Architectural Digest Showcases Open Auditions: Michael Marienthal in Chicago

Architectural Digest Showcases Open Auditions: Michael Marienthal in Chicago

Heather Blaha
Aug 19, 2008

Michael Marienthal fell in love with this 1936 building by Andrew Rebori: Constructed in 1936 for a Marshall Field executive, the four-story Moderne building houses 12 duplexes and one triplex. Its curving walls and art-glass windows first caught the attention of photographer Michael Marienthal when he was a teenager. Fast-forward to 2000, when he saw an open-house listing for the property. Take a look inside below:

"I was not at all interested in buying something," he recalls. "But I'd never forgotten the complex. How could I resist?"

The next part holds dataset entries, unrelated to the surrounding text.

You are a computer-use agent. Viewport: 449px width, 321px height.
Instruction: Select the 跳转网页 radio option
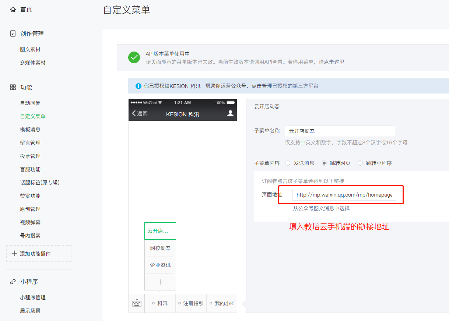pyautogui.click(x=324, y=163)
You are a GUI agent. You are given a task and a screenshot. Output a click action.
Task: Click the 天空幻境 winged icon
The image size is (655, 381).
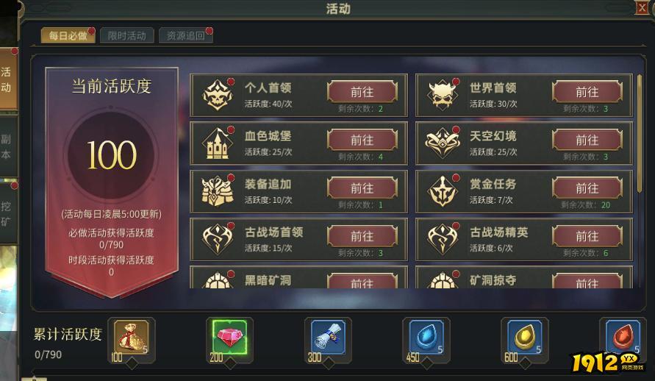point(443,143)
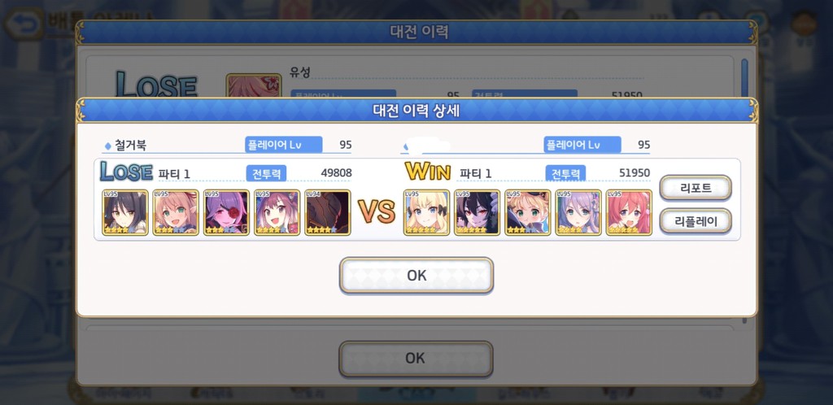Select the black-haired red-eyed character portrait

[477, 212]
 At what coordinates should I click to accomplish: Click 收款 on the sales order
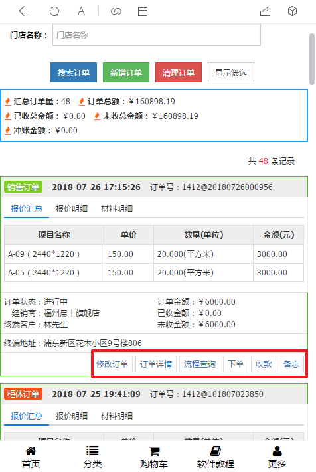point(264,364)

The structure was in disrepair, but he found his way to the triplex at the rear and was immediately transported by its volumes and light. "It was kind of a ruin, but it was so magical," he says. "I was struck by the play of light on the walls. I knew I'd never find another place like it."

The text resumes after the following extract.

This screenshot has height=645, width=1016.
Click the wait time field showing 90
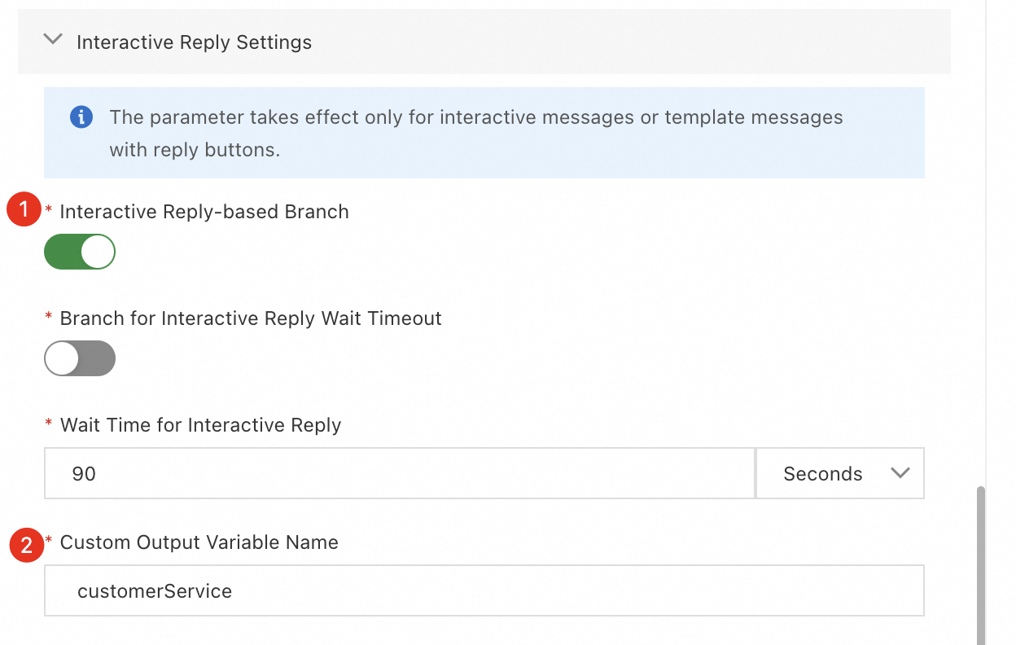click(399, 473)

A curving stairwell connects all three floors.

After: In the living room, "all the bones are original," says Marienthal, who worked with architect Darcy Bonner. Photographs complement a WPA painting.


After: Well-preserved art-glass windows by Edgar Miller and a painting by Abbott Pattison are in the library. Low table from B&B Italia. Ralph Lauren Home end table.

Elsewhere in the room is a Le Corbusier chaise by Cassina.
After: A wall was re-moved and the ceiling raised in the master bedroom. A Oaxacan vase, an Inuit stone head and a Marienthal photograph from 1994 complete the space. The bed is from Poliform.